Aim of the exercise> Word for word, retype the records below.

** Material to process follows **

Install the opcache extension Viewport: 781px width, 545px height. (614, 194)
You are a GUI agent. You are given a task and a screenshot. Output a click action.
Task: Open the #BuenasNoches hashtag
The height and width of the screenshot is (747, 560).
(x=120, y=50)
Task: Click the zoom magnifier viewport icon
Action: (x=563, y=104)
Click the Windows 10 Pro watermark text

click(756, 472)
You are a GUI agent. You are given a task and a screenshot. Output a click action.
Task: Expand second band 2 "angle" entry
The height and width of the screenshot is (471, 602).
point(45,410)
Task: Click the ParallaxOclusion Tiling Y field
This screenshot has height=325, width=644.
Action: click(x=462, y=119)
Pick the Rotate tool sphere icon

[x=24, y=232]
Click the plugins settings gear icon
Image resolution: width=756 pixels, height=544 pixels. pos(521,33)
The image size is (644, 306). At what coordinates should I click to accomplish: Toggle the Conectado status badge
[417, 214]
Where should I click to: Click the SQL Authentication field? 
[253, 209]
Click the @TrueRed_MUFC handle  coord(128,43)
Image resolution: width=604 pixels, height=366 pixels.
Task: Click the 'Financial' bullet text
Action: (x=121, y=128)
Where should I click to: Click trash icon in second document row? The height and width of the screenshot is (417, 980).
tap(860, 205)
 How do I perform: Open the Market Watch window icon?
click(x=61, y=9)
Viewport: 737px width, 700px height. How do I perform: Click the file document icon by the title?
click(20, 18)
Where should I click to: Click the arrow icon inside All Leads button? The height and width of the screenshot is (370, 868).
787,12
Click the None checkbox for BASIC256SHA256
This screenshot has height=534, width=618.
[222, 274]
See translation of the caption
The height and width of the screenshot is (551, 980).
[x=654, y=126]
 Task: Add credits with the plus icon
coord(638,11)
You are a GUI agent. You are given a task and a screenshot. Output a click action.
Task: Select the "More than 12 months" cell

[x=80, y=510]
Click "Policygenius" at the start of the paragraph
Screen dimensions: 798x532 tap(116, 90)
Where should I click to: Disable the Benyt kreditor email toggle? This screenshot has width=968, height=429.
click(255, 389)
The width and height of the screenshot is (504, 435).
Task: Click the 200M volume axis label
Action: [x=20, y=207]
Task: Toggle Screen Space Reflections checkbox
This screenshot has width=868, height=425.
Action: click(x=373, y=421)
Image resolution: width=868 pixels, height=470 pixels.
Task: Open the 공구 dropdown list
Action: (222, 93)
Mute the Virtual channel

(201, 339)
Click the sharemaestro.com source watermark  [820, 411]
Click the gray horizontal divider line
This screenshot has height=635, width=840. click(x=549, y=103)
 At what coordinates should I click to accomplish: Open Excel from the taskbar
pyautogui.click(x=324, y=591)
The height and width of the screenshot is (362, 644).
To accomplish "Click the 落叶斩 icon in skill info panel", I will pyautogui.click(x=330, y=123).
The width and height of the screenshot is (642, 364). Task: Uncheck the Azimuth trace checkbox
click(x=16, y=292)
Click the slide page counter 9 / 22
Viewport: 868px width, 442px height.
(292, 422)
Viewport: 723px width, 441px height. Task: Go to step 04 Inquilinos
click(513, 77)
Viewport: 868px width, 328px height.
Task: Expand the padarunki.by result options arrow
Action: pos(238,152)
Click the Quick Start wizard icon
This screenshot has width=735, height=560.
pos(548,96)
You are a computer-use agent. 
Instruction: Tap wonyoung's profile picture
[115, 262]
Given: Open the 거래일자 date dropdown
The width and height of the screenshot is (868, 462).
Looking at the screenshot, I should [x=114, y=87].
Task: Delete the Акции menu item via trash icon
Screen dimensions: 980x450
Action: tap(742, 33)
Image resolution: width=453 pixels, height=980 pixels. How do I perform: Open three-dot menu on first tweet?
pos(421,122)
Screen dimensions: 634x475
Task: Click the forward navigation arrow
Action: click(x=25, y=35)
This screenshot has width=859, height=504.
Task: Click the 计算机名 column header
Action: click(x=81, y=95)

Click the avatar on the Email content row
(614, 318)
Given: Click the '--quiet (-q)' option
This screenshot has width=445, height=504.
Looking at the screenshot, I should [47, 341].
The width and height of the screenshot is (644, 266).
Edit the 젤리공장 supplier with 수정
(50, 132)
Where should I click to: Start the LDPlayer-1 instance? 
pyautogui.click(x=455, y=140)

** End of Material to process **

Answer section>
Install the opcache extension Viewport: 781px width, 545px height. (614, 194)
You are a GUI agent. You are given a task and a screenshot. Output a click action.
Task: Open the #BuenasNoches hashtag
The height and width of the screenshot is (747, 560).
(x=120, y=50)
Task: Click the zoom magnifier viewport icon
Action: (x=563, y=104)
Click the Windows 10 Pro watermark text

click(756, 472)
You are a GUI agent. You are given a task and a screenshot. Output a click action.
Task: Expand second band 2 "angle" entry
The height and width of the screenshot is (471, 602).
point(45,410)
Task: Click the ParallaxOclusion Tiling Y field
This screenshot has height=325, width=644.
Action: click(x=462, y=119)
Pick the Rotate tool sphere icon

[x=24, y=232]
Click the plugins settings gear icon
Image resolution: width=756 pixels, height=544 pixels. pos(521,33)
The image size is (644, 306). At what coordinates should I click to accomplish: Toggle the Conectado status badge
[417, 214]
Where should I click to: Click the SQL Authentication field? 
[253, 209]
Click the @TrueRed_MUFC handle  coord(128,43)
Image resolution: width=604 pixels, height=366 pixels.
Task: Click the 'Financial' bullet text
Action: (x=121, y=128)
Where should I click to: Click trash icon in second document row? The height and width of the screenshot is (417, 980).
tap(860, 205)
 How do I perform: Open the Market Watch window icon?
click(x=61, y=9)
Viewport: 737px width, 700px height. How do I perform: Click the file document icon by the title?
click(20, 18)
Where should I click to: Click the arrow icon inside All Leads button? The height and width of the screenshot is (370, 868).
787,12
Click the None checkbox for BASIC256SHA256
This screenshot has height=534, width=618.
[222, 274]
See translation of the caption
The height and width of the screenshot is (551, 980).
[x=654, y=126]
 Task: Add credits with the plus icon
coord(638,11)
You are a GUI agent. You are given a task and a screenshot. Output a click action.
Task: Select the "More than 12 months" cell

[x=80, y=510]
Click "Policygenius" at the start of the paragraph
Screen dimensions: 798x532 tap(116, 90)
Where should I click to: Disable the Benyt kreditor email toggle? This screenshot has width=968, height=429.
click(255, 389)
The width and height of the screenshot is (504, 435).
Task: Click the 200M volume axis label
Action: [x=20, y=207]
Task: Toggle Screen Space Reflections checkbox
This screenshot has width=868, height=425.
Action: click(x=373, y=421)
Image resolution: width=868 pixels, height=470 pixels.
Task: Open the 공구 dropdown list
Action: (222, 93)
Mute the Virtual channel

(201, 339)
Click the sharemaestro.com source watermark  [820, 411]
Click the gray horizontal divider line
This screenshot has height=635, width=840. click(x=549, y=103)
 At what coordinates should I click to accomplish: Open Excel from the taskbar
pyautogui.click(x=324, y=591)
The height and width of the screenshot is (362, 644).
To accomplish "Click the 落叶斩 icon in skill info panel", I will pyautogui.click(x=330, y=123).
The width and height of the screenshot is (642, 364). Task: Uncheck the Azimuth trace checkbox
click(x=16, y=292)
Click the slide page counter 9 / 22
Viewport: 868px width, 442px height.
(292, 422)
Viewport: 723px width, 441px height. Task: Go to step 04 Inquilinos
click(513, 77)
Viewport: 868px width, 328px height.
Task: Expand the padarunki.by result options arrow
Action: pos(238,152)
Click the Quick Start wizard icon
This screenshot has width=735, height=560.
pos(548,96)
You are a computer-use agent. 
Instruction: Tap wonyoung's profile picture
[115, 262]
Given: Open the 거래일자 date dropdown
The width and height of the screenshot is (868, 462).
Looking at the screenshot, I should [x=114, y=87].
Task: Delete the Акции menu item via trash icon
Screen dimensions: 980x450
Action: tap(742, 33)
Image resolution: width=453 pixels, height=980 pixels. How do I perform: Open three-dot menu on first tweet?
pos(421,122)
Screen dimensions: 634x475
Task: Click the forward navigation arrow
Action: click(x=25, y=35)
This screenshot has width=859, height=504.
Task: Click the 计算机名 column header
Action: click(x=81, y=95)

Click the avatar on the Email content row
(614, 318)
Given: Click the '--quiet (-q)' option
This screenshot has width=445, height=504.
Looking at the screenshot, I should [47, 341].
The width and height of the screenshot is (644, 266).
Edit the 젤리공장 supplier with 수정
(50, 132)
Where should I click to: Start the LDPlayer-1 instance? 
pyautogui.click(x=455, y=140)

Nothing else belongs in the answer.